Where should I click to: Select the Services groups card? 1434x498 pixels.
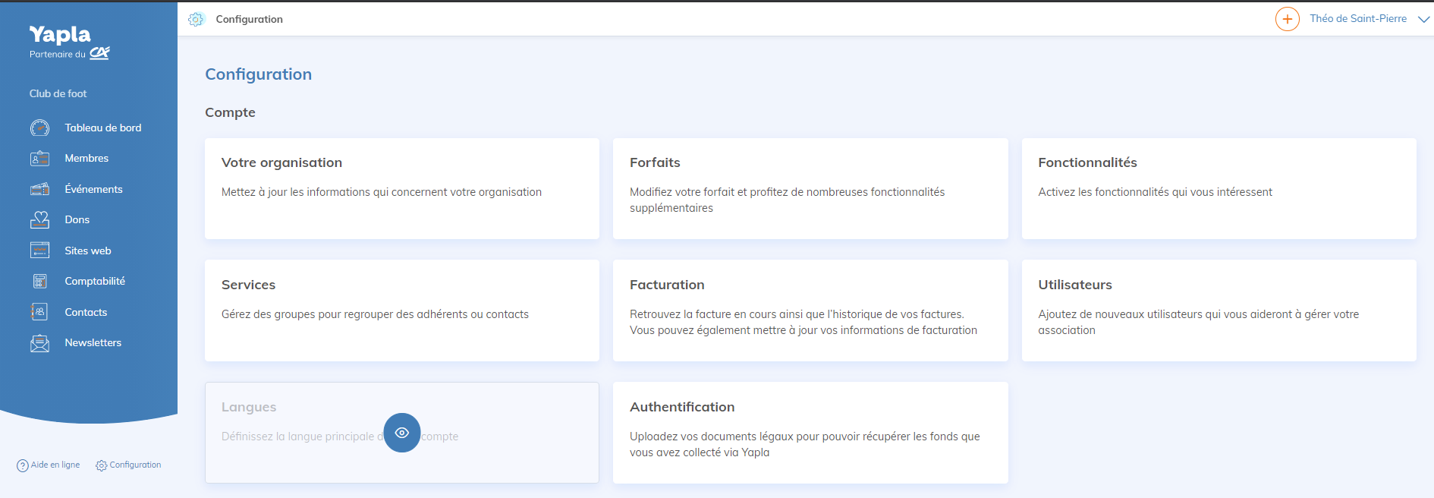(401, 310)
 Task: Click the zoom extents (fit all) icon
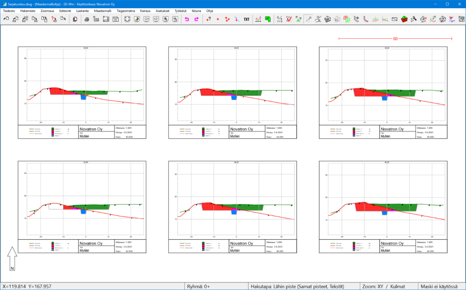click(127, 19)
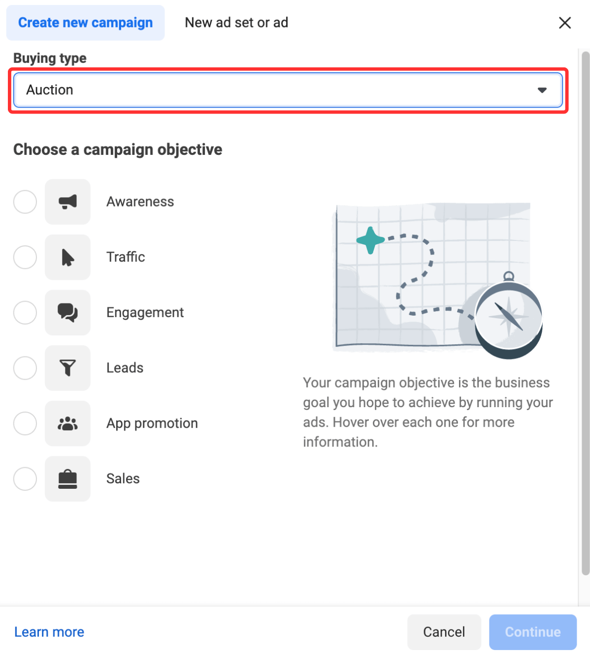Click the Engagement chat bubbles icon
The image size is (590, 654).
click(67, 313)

═══

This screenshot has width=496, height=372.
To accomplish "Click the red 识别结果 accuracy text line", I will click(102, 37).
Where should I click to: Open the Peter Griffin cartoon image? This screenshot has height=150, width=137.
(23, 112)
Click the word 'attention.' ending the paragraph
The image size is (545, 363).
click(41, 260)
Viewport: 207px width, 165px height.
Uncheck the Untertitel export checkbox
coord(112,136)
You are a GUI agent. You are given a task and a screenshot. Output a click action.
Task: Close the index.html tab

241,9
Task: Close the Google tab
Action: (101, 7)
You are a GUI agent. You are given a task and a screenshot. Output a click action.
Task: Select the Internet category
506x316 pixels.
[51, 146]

═══

Output the lines of the records above exactly as they appear, from the line containing "Uncheck the Untertitel export checkbox" through the line containing "Task: Select the Internet category".

== Solution ==
Uncheck the Untertitel export checkbox
coord(112,136)
You are a GUI agent. You are given a task and a screenshot. Output a click action.
Task: Close the index.html tab

241,9
Task: Close the Google tab
Action: (101, 7)
You are a GUI agent. You are given a task and a screenshot. Output a click action.
Task: Select the Internet category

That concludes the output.